**Provided records**:
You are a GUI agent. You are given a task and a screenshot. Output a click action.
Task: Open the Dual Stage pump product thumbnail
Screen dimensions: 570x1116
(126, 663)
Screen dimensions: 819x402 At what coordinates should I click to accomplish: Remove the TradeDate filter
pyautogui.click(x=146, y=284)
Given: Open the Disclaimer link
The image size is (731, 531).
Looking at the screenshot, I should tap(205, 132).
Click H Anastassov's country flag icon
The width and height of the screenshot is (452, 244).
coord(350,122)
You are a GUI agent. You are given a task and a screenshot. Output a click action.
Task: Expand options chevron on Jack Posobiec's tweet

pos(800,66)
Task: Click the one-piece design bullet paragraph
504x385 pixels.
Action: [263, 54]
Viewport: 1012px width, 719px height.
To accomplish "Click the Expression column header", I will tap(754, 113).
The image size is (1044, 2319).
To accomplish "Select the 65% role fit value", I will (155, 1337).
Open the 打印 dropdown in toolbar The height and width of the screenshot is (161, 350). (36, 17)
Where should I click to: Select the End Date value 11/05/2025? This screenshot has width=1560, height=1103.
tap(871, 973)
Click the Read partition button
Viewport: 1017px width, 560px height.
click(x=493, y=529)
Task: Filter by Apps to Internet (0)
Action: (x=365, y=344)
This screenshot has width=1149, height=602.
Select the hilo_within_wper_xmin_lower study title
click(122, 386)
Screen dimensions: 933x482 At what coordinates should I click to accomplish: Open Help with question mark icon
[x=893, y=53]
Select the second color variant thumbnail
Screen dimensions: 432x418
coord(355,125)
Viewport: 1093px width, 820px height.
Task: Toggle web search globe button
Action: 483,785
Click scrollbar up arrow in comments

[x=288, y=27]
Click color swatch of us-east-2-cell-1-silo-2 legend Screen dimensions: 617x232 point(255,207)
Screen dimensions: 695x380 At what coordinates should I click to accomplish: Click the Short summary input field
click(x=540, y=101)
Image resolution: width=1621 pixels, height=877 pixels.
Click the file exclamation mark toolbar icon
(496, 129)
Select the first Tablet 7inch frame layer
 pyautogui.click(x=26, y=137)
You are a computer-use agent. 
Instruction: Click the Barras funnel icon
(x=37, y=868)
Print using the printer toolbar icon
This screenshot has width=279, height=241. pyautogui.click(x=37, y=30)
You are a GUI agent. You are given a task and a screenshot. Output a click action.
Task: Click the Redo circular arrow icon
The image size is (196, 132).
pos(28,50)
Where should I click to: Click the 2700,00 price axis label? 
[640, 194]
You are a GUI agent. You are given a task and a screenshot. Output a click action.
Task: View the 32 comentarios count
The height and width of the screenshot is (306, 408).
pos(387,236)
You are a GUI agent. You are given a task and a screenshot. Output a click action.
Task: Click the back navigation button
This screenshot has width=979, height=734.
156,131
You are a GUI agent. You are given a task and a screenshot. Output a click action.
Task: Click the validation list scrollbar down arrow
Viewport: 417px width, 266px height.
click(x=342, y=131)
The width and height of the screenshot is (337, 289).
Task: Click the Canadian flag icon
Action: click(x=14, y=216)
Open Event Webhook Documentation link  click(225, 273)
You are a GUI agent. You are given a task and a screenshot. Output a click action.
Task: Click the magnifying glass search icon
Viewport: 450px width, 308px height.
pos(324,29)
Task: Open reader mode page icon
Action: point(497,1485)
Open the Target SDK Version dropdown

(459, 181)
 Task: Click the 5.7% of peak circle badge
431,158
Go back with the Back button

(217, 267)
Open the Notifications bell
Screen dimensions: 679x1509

**Your objective**: Please gather every line in the items above that contains the word "button", matching its case exactly.

**Full solution**:
Click the Read partition button
Task: Toggle web search globe button
Task: Click the back navigation button
Go back with the Back button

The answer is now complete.